I called my dr office to see who was covering and asked said doctor to call me back,He told me to go to the emergency room.I did,Once I got there I felt warm and burning (below) and the white sheets were FULL of red blood,They didnt do an u/s,They took blood and said my level was less then 2 so I am not pregnant.I was given a bag of iv fluids and 800 mg of ibroprofen to take for the cramps that are killing me and sent home,I tryed ladies I was off my feet all i can say is I am sorry to you all and I am crying my eyes out DH cryed and he NEVER crys,Needless to say my daughters were @ their aunts for the night so they werent here and dont need to know,The doctor said we can try again after I am cleared by my obgyn BUT I am honesly unsure @ this point,I kinda blame myself for testing early but then again I would of known by now funny thing is I didnt test today IF I had then I wouldnt of probably gotten a BFP...But I did yesterday although was VERYYYY faint.I will NEVER test again early,THE ONLY thing that is good about any of this mess is atleast now after 3+ years of trying and turning 36 next week I know we can still get pregnant GETTING a sticky bean well that may be another story.I also heard from my friend yesterday that pre seed is being linked with people having a misscarriage I dont consider this a misscarriage I would rather just say chemical.I dont know I am rambling.I was semi dehydrated and had a BAD panic attack so they gave me ativan via my iv and I felt alittle better.I dont know if this bleeding is AF or ???? I still plan to go to the doctors on Monday if they can get me in and have a referal from the er to see my obgym within the next 3 days.

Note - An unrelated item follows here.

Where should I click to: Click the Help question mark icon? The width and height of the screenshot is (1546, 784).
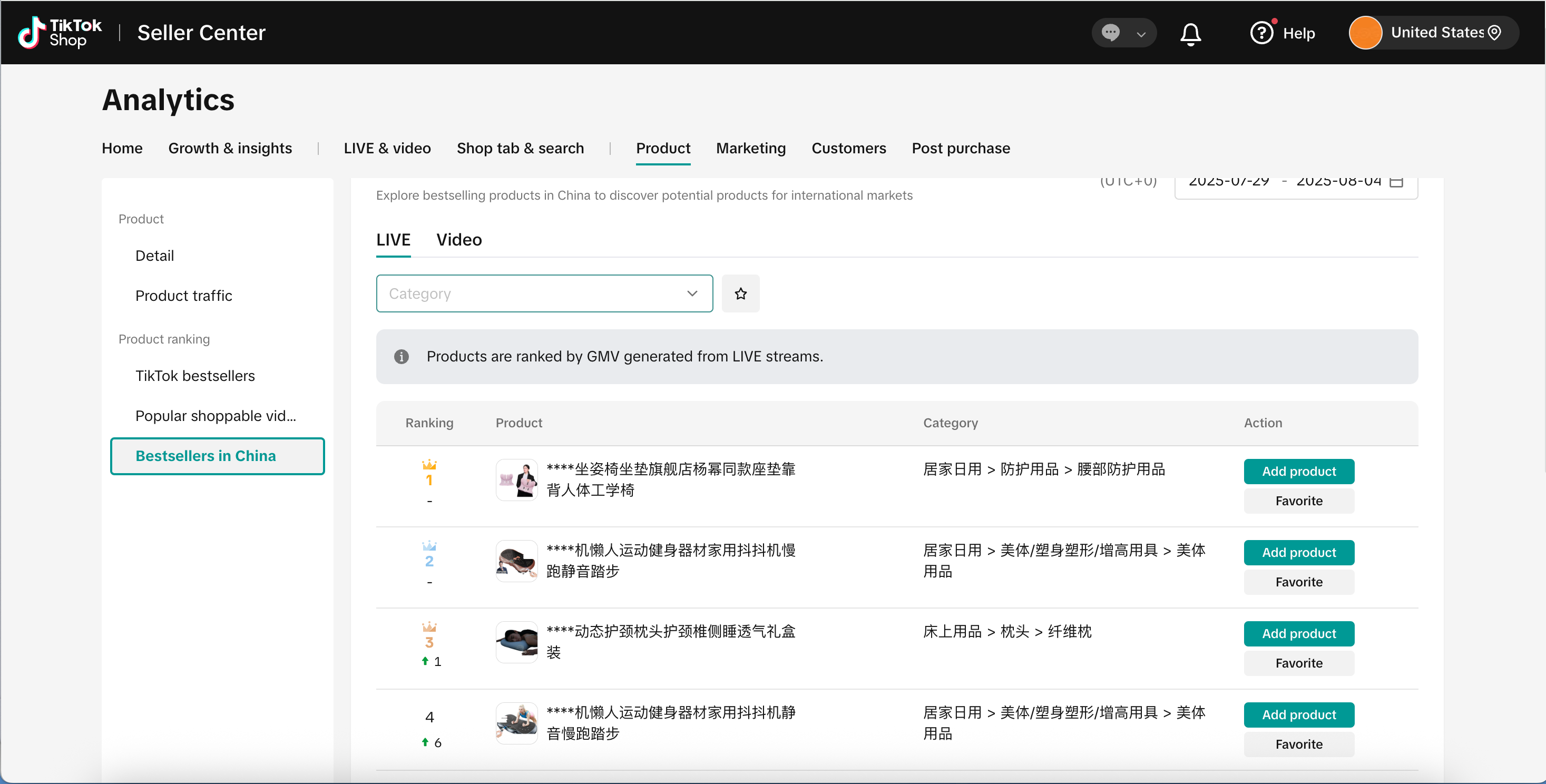pyautogui.click(x=1261, y=33)
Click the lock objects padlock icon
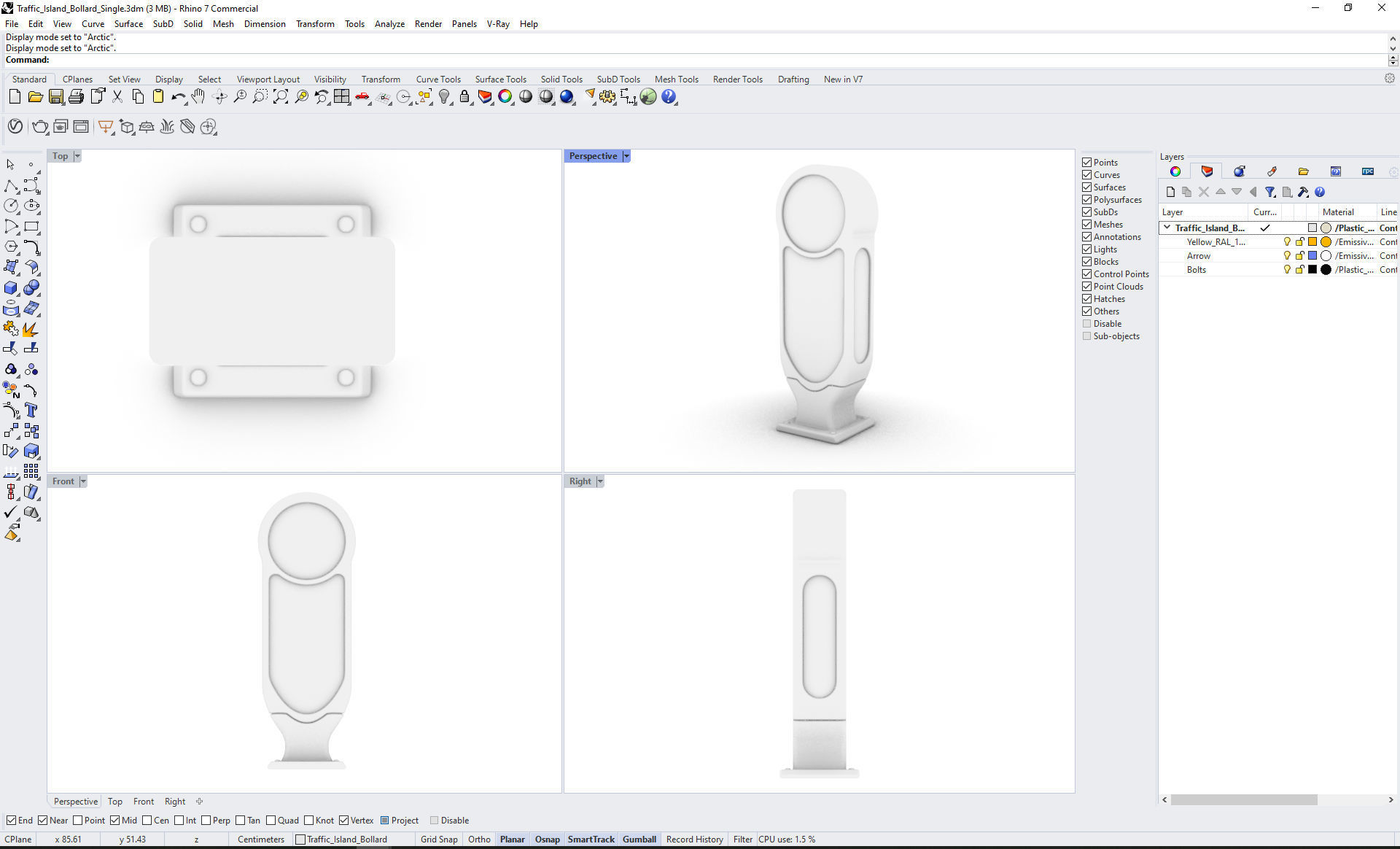This screenshot has width=1400, height=849. pos(464,97)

WHY!??!?!?! I was so happy and feeling allittle better and thought that IF I was laying around I would be ok, I will forever hold my lil bean in my heart and as crazy as it sounds loved him or her already

I will still be on here,Maybe not as much but I need you ladies.I am glad I didnt announce this pregnancy to family.DH never calls into work but he did tonight as he was on for tonight for overtime his boss understands completely.I am going to heal mentally and physically and one of the hardest things I am going to have to do is what my status seeing how I am no longer expecting omg just thinking it and typing it is kiling me















******* Be honest ladies should I try anymore or give it a break??

My time may be running out I will be 36 on 8/5 Let me know your honest opinions and I will hand this over to GOD as it is to much for me @ this time
(((((((((hugs)))))))) and Thanks to you all who have been there for me,I feel as if I let you all down as well as myself and my husband
NEVER WILL I TEST BEFORE AF AGAIN AS A MATTER A FACT I WILL WAIT TILL I AM 3-5 DAYS LATE!!!
Daisy i dont know what to say

, i really feel for you, we all shared your ups and downs these past couple of weeks. Your a brave and inspiring women, that deserve all your dreams to come ture.

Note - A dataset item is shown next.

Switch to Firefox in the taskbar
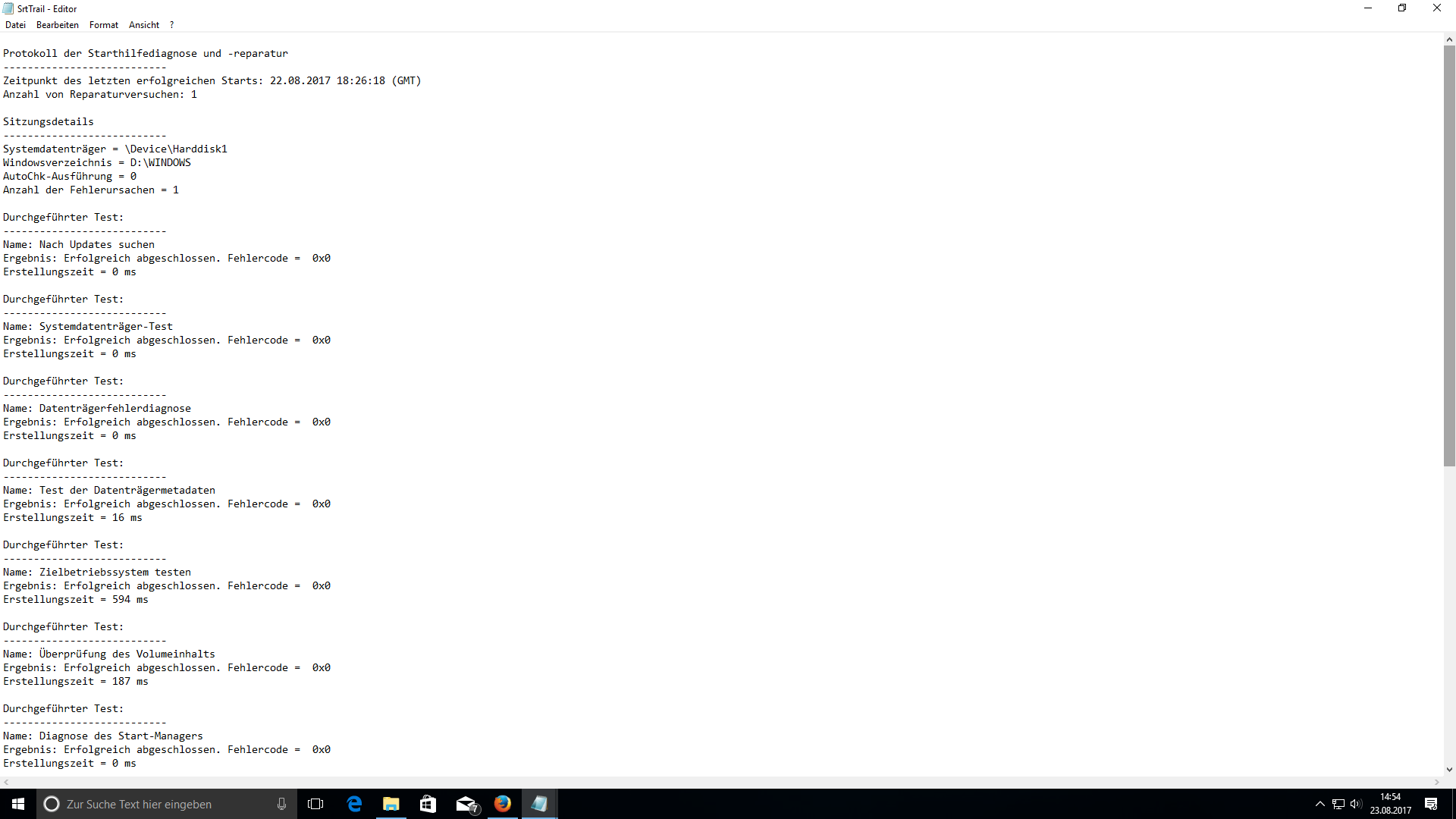This screenshot has height=819, width=1456. click(x=503, y=804)
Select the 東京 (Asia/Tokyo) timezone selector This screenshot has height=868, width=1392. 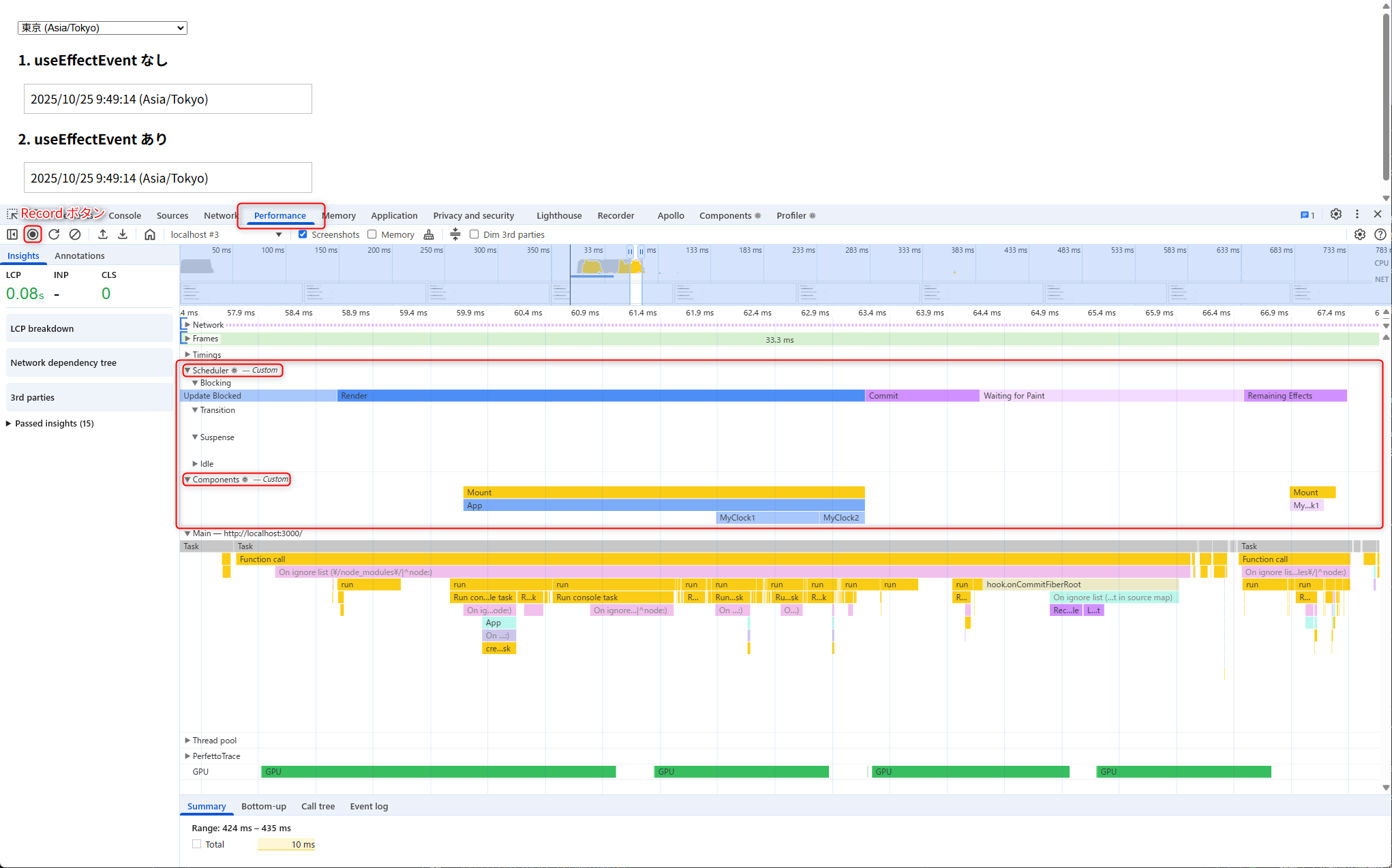102,27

As a point of confidence, i like to tell you alittle about myself, i havnt mentioned much about myself on here but i think its time i shared some of my story.
Im also 36 years old, turning 37 in 2 weeks from now, i have 3 daughters all from a pervious marriage, there ages are 16, 14, and 5, the 5 year old is autisic, i have type 1 diabetes since the age of 10, its been 27 years now. I also have unactive thyroid gland, nerve damage (due to my diabetes), and kidney disease. I was told by my doctors that it wouldnt be safe for me to have anymore children, that was 7 years ago. But unexpectedly i conceived my youngest, and the whole 9 months was the easiest pregnancy i ever had. But god can be nasty after 2years we found out she was autisic, but that had nothing to do with my health so they told me. For months on end i blamed myself, thinking my health was the cause of her autism, i should have been more careful. All this stress ended my marriage to my daughters dad, he couldnt handle the fact that i went into such a depressed mode

. This is the part of my life i want to forget, i even wished i miscarried my daughter, SUCH A HEARTLESS THING TO SAY AND THINK, thats how bad things got.
And then when i was at my worst, i met my present DH, he often chat to me about all my problems and my past, present and what i hoped for the future. And one thing that always stuck and made sense, you could wish for alot of things, but always be grateful for what you have, cos what you have is here now and it was here in the past, what the futrue brings is a dream, that is waiting to be unfolded. Live for the present, and the futrue will come forward in time.

. Basicallly he was trying to make me see that i have three great girls, and a whole futrue with them, and i shouldnt waste any more time, on what i could have in the past, what ive lost, and what i wished for in the futrue. And you know what, those words stuck with me, and changed the way i live my life now, with positive vibes, and a heck of alot of smiles.
ALWAYS LIVE EACH DAY AS IF ITS YOUR LAST, ALWAYS BE PROUD OF WHAT YOU HAVE, AND LOOK FORWARD TO A BRIGHT FUTURE.